WORK REQUIRED: Count the lines in the material below that contain the string "height", treating uppercase and lowercase as different. Reply with the number alone.

DATA FOR THIS TASK:
------------------------------------------------
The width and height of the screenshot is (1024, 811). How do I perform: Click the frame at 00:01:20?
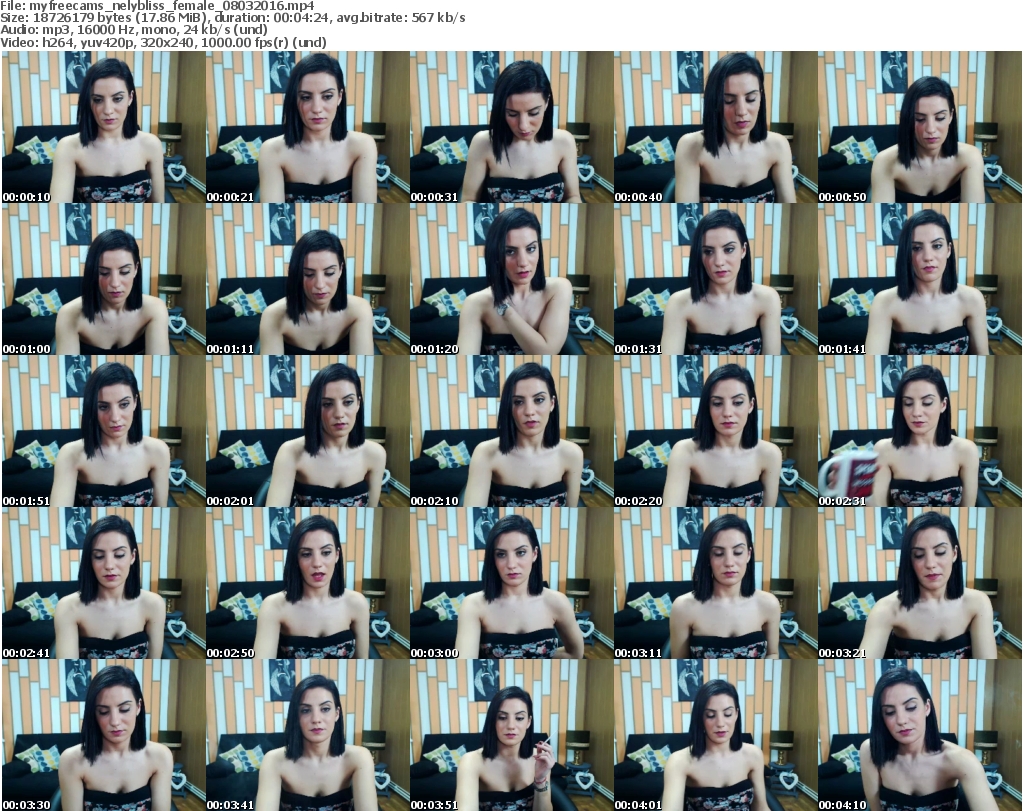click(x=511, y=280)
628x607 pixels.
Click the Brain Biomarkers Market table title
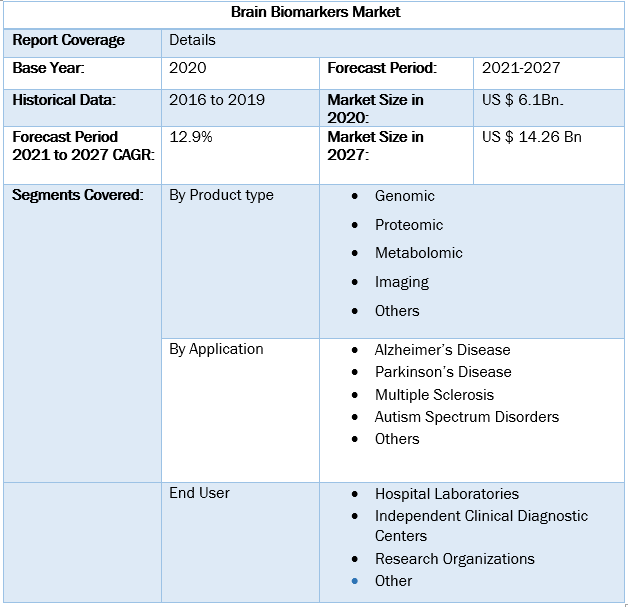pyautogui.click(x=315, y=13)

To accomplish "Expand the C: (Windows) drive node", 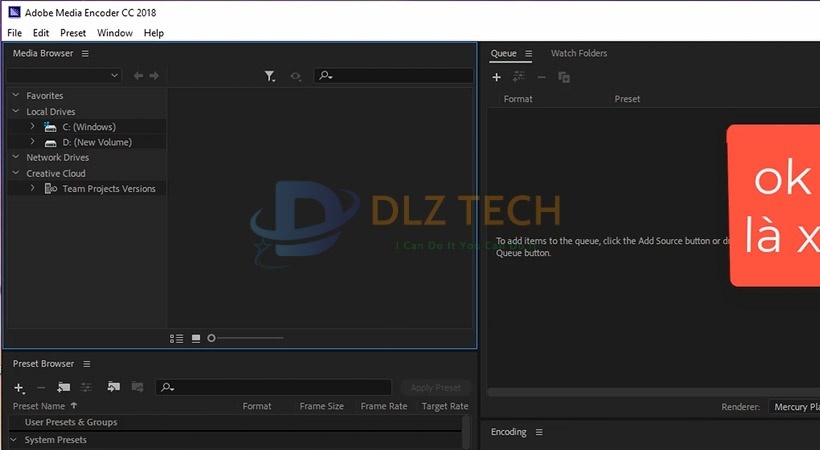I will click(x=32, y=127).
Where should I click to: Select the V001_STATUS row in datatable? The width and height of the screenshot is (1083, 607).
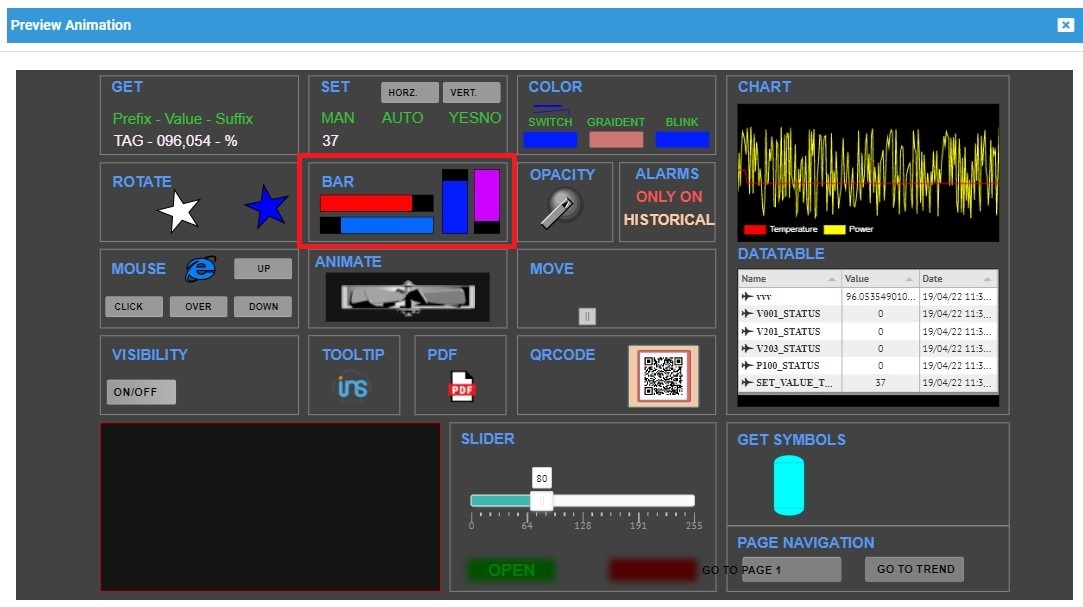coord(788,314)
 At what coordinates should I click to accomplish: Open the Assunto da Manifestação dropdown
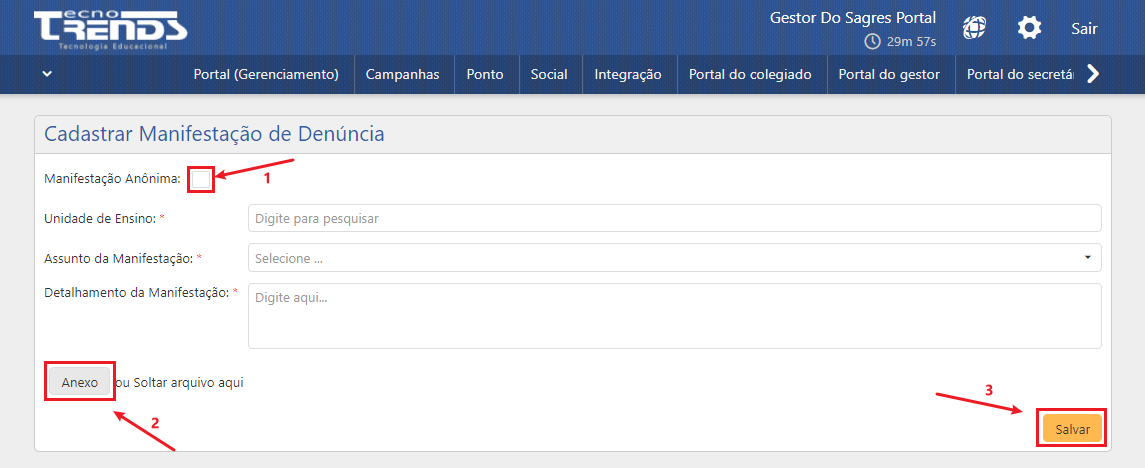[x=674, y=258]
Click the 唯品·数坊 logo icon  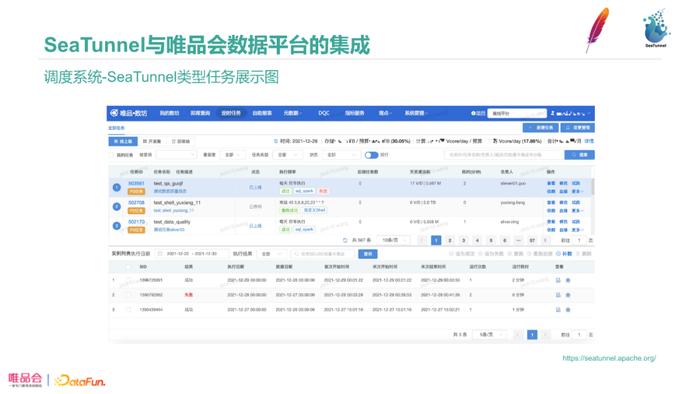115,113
------------------------------------------------
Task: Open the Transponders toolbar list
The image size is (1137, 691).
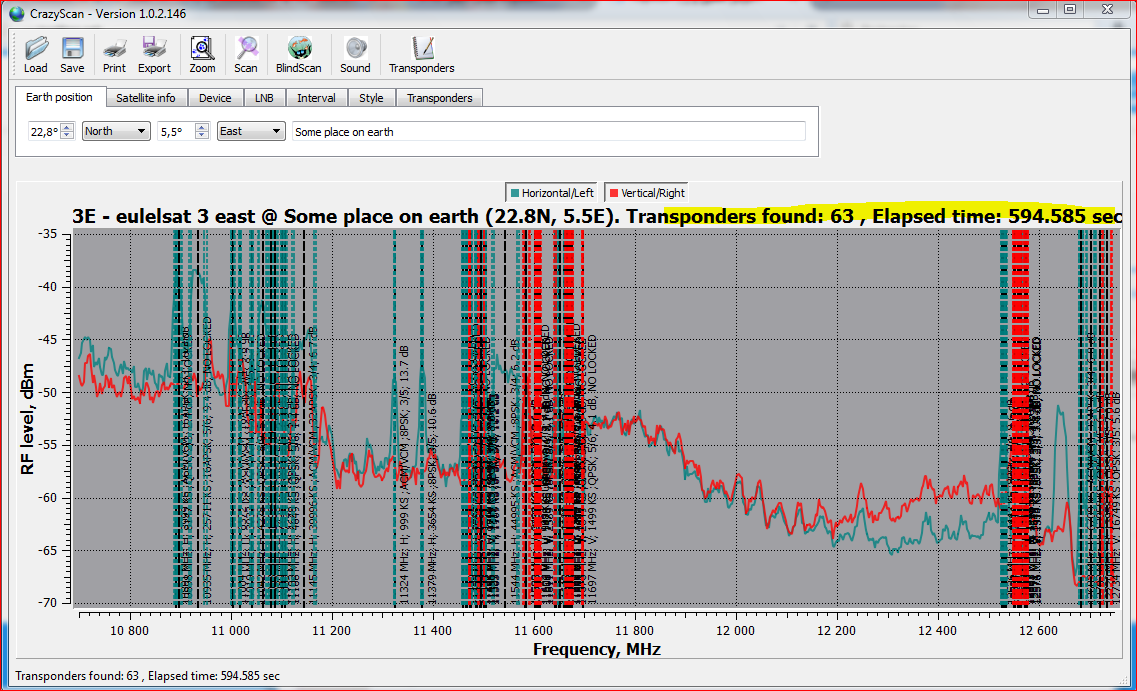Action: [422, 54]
------------------------------------------------
FINAL RESULT: 2